February delivered the BP refinery fire in Cherry Point, WA and that led to gasoline price spikes all along the Pacific coast.
The spring of 2012 brought refinery problems in the Great Lakes region that pushed Chicago gas prices to an all-time high of $4.56 per gallon. Should we expect more transparency from refineries than they ordinarily demonstrate?
Over the summer, West Coast refineries incurred outages and California saw record highs in most markets; with LA gasoline’s average price peaking at $4.72/gal in October.
Most recently we saw the refinery problems in New Jersey caused by flooding from Hurricane Sandy and resulting power outages that led to severe fuel shortages in the northeast, mile-long lines for motorists and chaos in the NY/NJ metro area. Sandy effectively shut down the Phillips 66 Bayway, NJ refinery taking off-line the east coast’s second largest refinery with a capacity of 238,000 barrels per day.
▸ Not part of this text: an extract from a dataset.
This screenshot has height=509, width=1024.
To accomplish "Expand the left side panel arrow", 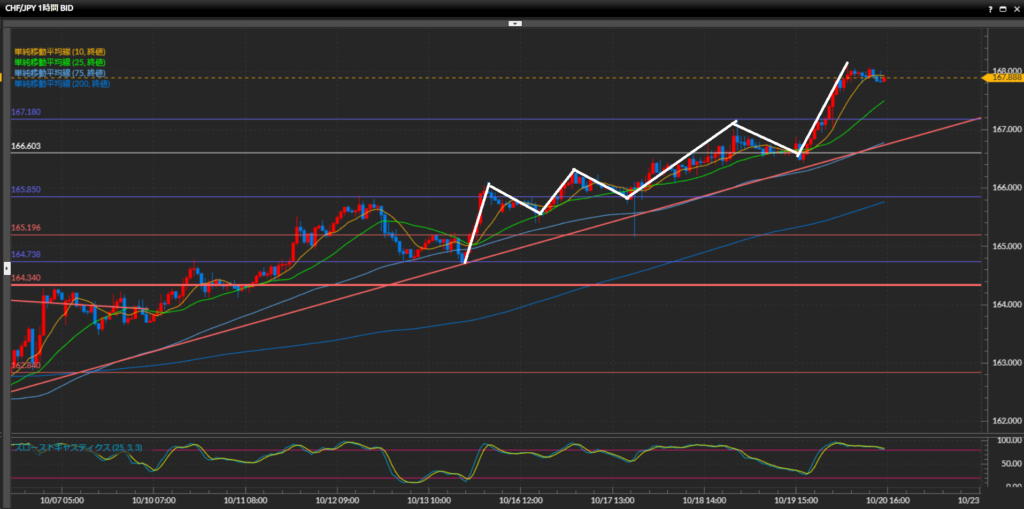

On Nov. 5th, Reuters reported that some 7,700 gallons of fuel spilled from Phillips 66's Bayway refinery in Linden, New Jersey, after Hurricane Sandy, and it was the second leak there.
The spill was reported after residents in nearby Bayonne had complained about diesel fumes. New Jersey environmental protection officials said they were not made aware of a major spill at the Bayway plant, however, and Reuters said the refinery failed to respond to its inquiries.
Too many times, history has shown us, the Phillips 66 response or lack thereof characterizes the standard practice of the oil industry. Refineries often fail or are slow to communicate problems that create significant disruptions to fuel supplies and spikes in retail gasoline prices. More often than not, scant information is provided reluctantly, if at all.
When gasoline supplies are compromised that means the local, regional and/or national economy is impacted. One could also argue that the risk to public safety increases significantly when fuel shortages occur, something that police throughout the New York metro area, no doubt, would readily confirm.
When such things occur is silence from refineries acceptable? Or, does our government and the electorate who put them there have a right to know what’s really going on?